→ WHAT NEEDS TO BE DONE: Reproduce the part of the longboarding thread below word for word, starting with "## n2i1c3k7 (Jun" and going on through "old skateboarding n00b.".

# benefits of longboarding



## NWBoarder (Jan 10, 2010)

Well, it's definitely not going to hurt your balance any. Ride it up. Longboards and hills are a blast. Just remember that no matter how hard you try, you can't replace snow with concrete. The riding will always be different. That being said, I do believe that skateboarding and longboarding and other various board sports are good fillers for when there is no snow to get to.


----------



## n2i1c3k7 (Jun 23, 2009)

ya i know there is no replacement for snowboarding. does anyone else know if it will help my balance for snowboarding


----------



## david_z (Dec 14, 2009)

I started skateboarding this summer. It's been tough but I can definitely tell that it's going to help me ride better this winter. It's good physical conditioning using many of the same muscles that are really difficult to work using resistance or machines at the gym If we had any hills around me I would've probably gone for longboarding instead, but on flat land that seems like a waste of money & time & effort, so instead I'm a 30-year old skateboarding n00b.

→ DATA LINES:
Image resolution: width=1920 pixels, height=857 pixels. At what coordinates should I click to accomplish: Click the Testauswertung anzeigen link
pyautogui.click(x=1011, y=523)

→ CORRECT RESULT:
## n2i1c3k7 (Jun 23, 2009)

ya i know there is no replacement for snowboarding. does anyone else know if it will help my balance for snowboarding


----------



## david_z (Dec 14, 2009)

I started skateboarding this summer. It's been tough but I can definitely tell that it's going to help me ride better this winter. It's good physical conditioning using many of the same muscles that are really difficult to work using resistance or machines at the gym If we had any hills around me I would've probably gone for longboarding instead, but on flat land that seems like a waste of money & time & effort, so instead I'm a 30-year old skateboarding n00b.